(1) A bail record form
shall be completed by an authorised officer or a justice if he —
(a)
refuses to grant bail to an accused; or
(b)
grants bail to an accused in the circumstances referred to in clause 3 of Part
B of Schedule 1; or
(ba)
grants bail to an accused for an offence to which Schedule 1 Part C clause 3A
or 3D applies; or
(c)
imposes any condition on a grant of bail and it appears to him that the
accused is dissatisfied with the condition.
(2) Where a judicial
officer, other than a justice —
(a)
refuses to grant bail to an accused; or
(aa)
grants bail to an accused for an offence to which Schedule 1 Part C clause 3A,
3D, 3E or 3F applies; or
(b)
imposes any condition on a grant of bail and it appears to him that the
accused is dissatisfied with the condition,
a record of the
decision and of the reasons therefor shall be made.
(3) The accused, the
prosecutor or an intending prosecutor shall be entitled, upon request, to be
furnished with a copy of the bail record form or, where subsection (2)

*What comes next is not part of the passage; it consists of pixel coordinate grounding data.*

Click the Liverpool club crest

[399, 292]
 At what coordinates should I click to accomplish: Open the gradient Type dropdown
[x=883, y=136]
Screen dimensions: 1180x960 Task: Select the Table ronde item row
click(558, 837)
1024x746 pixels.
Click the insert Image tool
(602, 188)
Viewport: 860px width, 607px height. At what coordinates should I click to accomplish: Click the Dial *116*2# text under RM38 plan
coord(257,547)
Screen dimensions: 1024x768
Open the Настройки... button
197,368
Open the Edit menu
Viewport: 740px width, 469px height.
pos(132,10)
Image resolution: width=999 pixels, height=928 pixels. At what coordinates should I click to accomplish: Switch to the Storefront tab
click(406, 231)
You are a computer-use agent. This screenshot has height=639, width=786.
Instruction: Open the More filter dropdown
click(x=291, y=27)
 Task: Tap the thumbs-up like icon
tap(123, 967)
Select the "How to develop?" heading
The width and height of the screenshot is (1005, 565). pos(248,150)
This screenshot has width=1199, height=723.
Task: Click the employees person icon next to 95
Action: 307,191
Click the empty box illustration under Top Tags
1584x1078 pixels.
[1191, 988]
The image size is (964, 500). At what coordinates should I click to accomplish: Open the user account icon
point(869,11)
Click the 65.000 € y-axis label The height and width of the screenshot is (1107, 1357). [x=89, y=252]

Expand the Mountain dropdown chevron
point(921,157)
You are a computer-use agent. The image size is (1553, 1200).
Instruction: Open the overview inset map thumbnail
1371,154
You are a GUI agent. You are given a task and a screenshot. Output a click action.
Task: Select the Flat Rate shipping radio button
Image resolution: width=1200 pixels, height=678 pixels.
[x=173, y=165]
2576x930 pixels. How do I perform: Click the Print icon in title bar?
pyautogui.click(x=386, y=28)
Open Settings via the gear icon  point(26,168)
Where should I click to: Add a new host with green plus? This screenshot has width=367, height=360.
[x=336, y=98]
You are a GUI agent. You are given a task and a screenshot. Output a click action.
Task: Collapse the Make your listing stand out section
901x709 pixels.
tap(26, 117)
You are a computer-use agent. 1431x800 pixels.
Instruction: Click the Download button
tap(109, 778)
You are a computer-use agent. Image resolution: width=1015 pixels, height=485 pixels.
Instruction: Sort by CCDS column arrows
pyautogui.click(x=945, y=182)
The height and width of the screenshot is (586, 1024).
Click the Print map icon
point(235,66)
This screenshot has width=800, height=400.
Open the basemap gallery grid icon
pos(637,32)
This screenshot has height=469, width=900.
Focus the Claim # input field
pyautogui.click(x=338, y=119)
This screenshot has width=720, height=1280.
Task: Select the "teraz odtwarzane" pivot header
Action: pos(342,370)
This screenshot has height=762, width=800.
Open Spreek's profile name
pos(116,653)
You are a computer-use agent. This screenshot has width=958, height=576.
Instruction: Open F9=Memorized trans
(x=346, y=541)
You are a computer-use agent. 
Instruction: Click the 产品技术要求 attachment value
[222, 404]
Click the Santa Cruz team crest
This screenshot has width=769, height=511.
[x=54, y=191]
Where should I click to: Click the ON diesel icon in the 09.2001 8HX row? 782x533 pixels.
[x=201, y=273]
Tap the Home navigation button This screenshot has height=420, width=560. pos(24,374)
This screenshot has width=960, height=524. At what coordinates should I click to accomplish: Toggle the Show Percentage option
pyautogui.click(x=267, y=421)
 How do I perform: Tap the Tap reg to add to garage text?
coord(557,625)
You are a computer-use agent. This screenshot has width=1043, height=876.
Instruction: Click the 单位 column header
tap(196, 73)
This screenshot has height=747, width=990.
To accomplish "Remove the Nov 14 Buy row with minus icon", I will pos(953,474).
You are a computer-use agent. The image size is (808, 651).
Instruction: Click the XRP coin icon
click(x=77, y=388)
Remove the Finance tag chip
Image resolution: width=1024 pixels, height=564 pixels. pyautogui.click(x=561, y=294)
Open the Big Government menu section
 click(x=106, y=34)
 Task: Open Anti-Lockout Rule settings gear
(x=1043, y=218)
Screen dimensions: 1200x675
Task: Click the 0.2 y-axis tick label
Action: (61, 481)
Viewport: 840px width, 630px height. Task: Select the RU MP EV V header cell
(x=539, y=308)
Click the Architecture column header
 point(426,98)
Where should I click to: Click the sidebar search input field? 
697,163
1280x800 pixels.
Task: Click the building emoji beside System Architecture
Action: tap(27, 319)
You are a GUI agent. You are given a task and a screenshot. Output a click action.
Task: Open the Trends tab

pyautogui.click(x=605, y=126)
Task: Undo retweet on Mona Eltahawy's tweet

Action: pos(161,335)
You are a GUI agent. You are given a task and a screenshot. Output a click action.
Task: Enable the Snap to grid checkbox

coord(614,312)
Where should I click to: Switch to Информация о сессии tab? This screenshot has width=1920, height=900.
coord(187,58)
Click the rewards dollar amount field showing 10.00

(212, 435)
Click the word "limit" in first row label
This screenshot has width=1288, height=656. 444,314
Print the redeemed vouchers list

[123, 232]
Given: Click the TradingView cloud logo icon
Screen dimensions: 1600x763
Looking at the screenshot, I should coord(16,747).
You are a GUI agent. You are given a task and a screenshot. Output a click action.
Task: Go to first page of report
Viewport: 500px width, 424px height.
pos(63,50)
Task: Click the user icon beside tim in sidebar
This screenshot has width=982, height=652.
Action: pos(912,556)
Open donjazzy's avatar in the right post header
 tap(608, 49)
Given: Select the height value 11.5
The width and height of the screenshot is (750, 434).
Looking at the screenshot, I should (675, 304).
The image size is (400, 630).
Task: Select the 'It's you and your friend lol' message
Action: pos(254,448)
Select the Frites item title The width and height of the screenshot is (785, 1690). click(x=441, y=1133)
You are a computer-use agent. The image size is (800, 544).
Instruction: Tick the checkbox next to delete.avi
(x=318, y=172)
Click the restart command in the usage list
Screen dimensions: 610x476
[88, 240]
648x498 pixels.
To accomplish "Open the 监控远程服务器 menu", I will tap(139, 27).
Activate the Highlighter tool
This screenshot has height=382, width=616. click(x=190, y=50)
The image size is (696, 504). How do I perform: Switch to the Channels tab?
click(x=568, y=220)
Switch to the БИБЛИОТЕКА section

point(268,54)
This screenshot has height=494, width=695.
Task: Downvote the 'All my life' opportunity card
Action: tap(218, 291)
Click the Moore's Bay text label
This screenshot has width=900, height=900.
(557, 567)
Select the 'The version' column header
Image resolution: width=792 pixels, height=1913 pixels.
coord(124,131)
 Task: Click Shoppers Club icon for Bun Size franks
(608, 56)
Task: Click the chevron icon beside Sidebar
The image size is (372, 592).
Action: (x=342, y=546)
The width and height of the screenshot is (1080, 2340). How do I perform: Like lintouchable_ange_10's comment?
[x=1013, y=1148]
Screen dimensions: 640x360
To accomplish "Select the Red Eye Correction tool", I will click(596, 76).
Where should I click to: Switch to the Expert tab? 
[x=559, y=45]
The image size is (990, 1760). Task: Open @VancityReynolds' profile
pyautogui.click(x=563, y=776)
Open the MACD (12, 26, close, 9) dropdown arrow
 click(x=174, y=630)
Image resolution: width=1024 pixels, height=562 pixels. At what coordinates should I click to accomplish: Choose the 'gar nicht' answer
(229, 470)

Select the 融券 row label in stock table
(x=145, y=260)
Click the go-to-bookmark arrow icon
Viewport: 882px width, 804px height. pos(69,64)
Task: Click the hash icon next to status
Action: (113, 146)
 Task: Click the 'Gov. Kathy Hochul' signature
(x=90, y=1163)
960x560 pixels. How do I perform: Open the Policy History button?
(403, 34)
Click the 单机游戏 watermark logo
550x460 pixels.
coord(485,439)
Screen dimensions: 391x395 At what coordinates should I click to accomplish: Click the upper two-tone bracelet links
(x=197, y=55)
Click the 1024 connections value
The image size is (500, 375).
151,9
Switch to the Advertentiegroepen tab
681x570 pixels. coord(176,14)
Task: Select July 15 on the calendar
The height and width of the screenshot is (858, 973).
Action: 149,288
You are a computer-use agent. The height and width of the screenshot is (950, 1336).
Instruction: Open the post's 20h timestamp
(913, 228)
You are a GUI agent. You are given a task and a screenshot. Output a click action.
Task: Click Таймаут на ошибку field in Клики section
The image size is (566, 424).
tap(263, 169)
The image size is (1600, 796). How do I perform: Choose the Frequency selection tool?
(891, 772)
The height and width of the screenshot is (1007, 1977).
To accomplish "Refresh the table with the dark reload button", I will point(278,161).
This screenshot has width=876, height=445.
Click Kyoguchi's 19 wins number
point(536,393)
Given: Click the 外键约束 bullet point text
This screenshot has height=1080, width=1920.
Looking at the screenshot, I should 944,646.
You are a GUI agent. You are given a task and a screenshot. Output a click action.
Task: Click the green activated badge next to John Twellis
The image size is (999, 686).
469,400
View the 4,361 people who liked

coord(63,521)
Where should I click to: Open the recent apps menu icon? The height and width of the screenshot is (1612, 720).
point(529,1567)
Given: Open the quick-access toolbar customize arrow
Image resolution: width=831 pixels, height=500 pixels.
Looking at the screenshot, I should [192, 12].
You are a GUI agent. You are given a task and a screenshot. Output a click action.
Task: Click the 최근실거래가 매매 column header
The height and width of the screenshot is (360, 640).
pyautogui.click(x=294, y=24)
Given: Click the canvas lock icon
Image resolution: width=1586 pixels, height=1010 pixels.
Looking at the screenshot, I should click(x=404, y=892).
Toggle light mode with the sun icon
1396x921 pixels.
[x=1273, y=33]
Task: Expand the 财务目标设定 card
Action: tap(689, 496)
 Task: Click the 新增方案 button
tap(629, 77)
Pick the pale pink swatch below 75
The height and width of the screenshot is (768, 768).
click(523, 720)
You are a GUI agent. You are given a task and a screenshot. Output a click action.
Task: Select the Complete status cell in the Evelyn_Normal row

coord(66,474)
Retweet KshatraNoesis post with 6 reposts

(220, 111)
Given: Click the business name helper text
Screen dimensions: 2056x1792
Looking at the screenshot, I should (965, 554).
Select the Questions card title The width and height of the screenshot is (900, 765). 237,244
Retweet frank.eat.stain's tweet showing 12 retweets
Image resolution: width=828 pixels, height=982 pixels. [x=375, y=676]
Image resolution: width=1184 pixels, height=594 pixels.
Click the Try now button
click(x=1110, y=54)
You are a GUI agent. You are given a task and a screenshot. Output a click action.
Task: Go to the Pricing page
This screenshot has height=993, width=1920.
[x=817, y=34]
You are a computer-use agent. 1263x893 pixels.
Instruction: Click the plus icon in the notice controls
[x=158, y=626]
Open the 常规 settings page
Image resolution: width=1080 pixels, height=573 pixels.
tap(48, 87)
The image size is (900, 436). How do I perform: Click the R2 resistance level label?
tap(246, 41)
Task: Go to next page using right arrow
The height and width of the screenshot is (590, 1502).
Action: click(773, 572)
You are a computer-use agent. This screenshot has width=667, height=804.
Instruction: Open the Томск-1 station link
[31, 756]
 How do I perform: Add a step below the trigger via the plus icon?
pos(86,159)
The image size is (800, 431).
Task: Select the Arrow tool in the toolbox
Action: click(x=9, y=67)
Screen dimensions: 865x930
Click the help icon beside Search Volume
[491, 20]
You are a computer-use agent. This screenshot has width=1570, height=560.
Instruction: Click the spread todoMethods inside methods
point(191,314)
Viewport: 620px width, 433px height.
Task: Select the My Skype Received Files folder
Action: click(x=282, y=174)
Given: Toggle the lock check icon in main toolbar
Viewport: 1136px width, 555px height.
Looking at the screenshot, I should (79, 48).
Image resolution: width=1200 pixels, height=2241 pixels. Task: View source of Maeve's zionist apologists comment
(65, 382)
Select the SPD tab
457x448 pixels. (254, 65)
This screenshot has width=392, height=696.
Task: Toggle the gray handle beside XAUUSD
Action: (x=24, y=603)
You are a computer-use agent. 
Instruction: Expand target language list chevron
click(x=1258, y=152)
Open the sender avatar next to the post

applies, of the record made.
(4) For the purposes
of this section —
(a)
references to a justice do not include a magistrate or a judge of the District
Court or the Supreme Court or the Children’s Court who is a justice; and
(b) a
bail record form is an approved form designed to contain a summary of the
matters relevant to the decision as to the bail of an accused, including those
matters set out in Part C of Schedule 1, the decision made, and the reasons
for the decision.
(5) A bail record
form, or the record of a decision and reasons for it, must not include
information that is terrorist intelligence information.
[Section 26 inserted: No. 15 of 1988 s. 10;
amended: No. 49 of 1988 s. 85; No. 45 of 1993 s. 12; No. 59 of 2004 s. 141;
No. 84 of 2004 s. 82; No. 6 of 2008 s. 17 and 43(1); No. 21 of 2017 s. 6; No.